The question of whether senior developers are still needed to mentor junior developers has emerged with the advent of AI tools. However, it is essential to view AI tools as enablers rather than threats to developer roles. While these tools can automate certain aspects of coding, they cannot replace the creativity, strategic thinking, and human judgment that developers bring to the table.

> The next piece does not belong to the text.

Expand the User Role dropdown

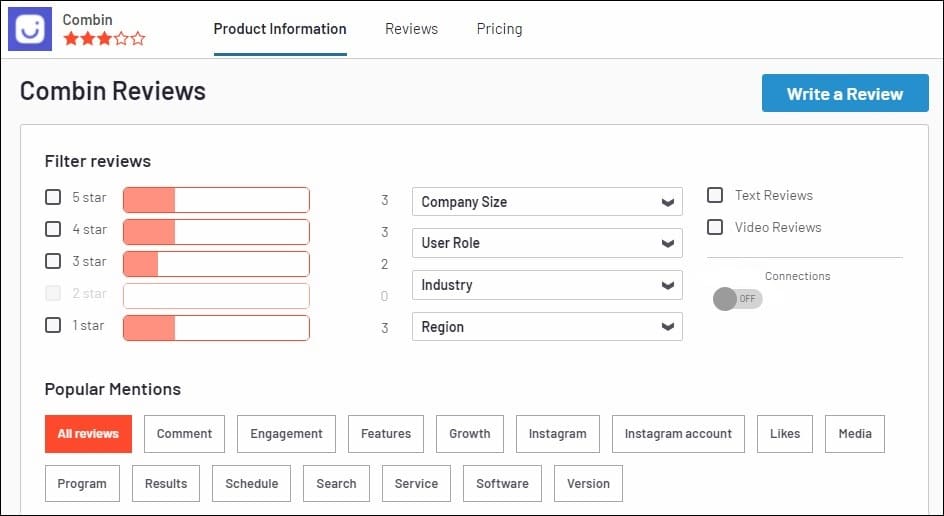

Based on the results and analysis, it is evident that AI tools, especially ChatGPT, can be highly beneficial in specific areas such as GitHub tasks and code review. However, to become a senior developer, the mentorship provided by experienced developers remains indispensable. AI tools alone cannot impart the technical and soft skills required to excel in the field. In other words, while ChatGPT can assist in generating code based on prompts, it falls short when it comes to teaching complex programming languages. It serves as a helpful tool for code generation but does not empower junior developers to independently write code without assistance. The project's participants worked with Ruby on Rails for seven weeks, yet they still felt a lack of confidence in their ability to code without relying on ChatGPT. Therefore, acquiring technical skills necessitates mentorship and hands-on experience guided by senior developers. Beyond technical expertise, soft skills such as teamwork, communication, and project management are vital for becoming a well-rounded senior developer. These skills cannot be effectively taught by AI tools. They are best acquired through real-life experiences and mentorship from senior developers who possess a wealth of knowledge and practical insights. Therefore, there is still a need for senior developers to mentor junior developers. The combined efforts of AI tools and mentorship from senior developers offer a promising pathway for junior developers to grow and thrive in their careers.

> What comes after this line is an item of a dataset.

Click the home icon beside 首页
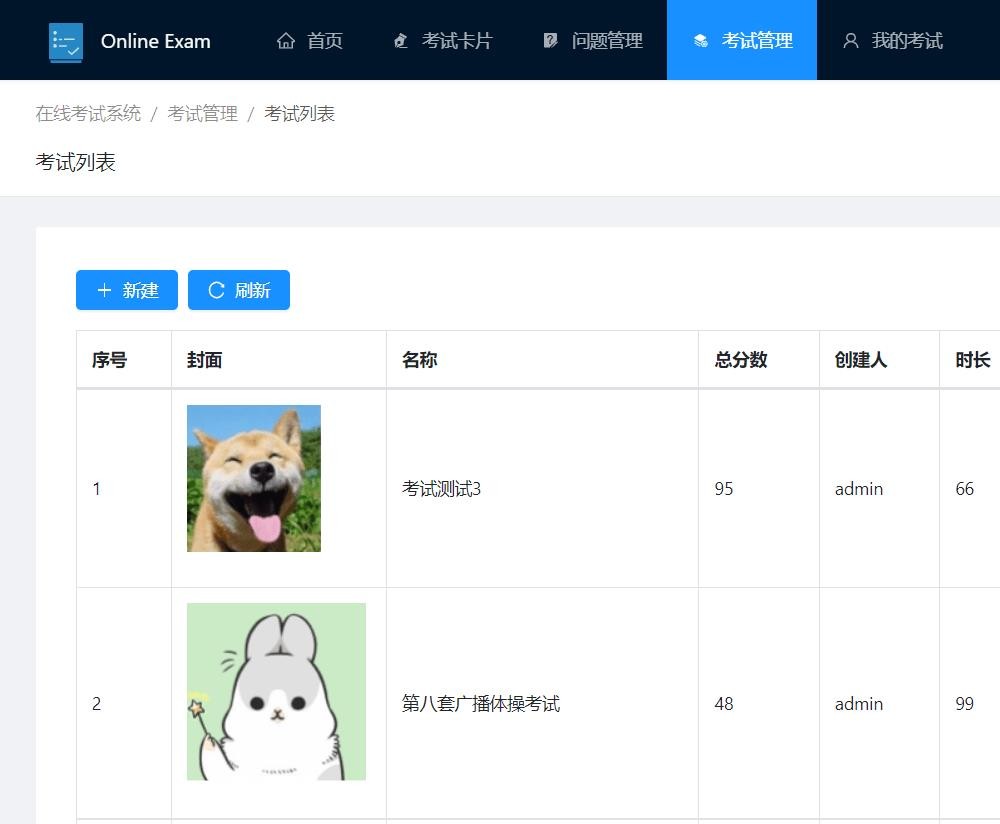The image size is (1000, 824). [286, 41]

Furthermore, while AI tools, like ChatGPT, can accelerate certain coding tasks and offer suggestions, they still lack the creativity and innovative problem-solving skills inherent in human developers. They are proficient at generating code blocks but cannot architect holistic solutions or think creatively. These tools excel in automating repetitive tasks but rely on human developers to connect the generated code blocks cohesively and strategically, and to make any modifications necessary.

While AI tools can automate certain aspects of coding and significantly increase overall productivity, they cannot replace the creativity, strategic thinking, and human judgment that developers, both junior and senior, bring to the table.

To advance the field, future work could include additional studies that have a control group with the role of developing software using newer languages/frameworks of varied ages, with project requirements provided by a client without development expertise. This will help assess how AI tools can adapt and provide support in the fast-growing pace of software development, as well as explore the impact of AI tools on architectural design. Finally, to ensure unbiased and reliable results, it is recommended to separate the roles of researchers and research subjects in future studies that involve evaluating the effectiveness of AI tools in software development.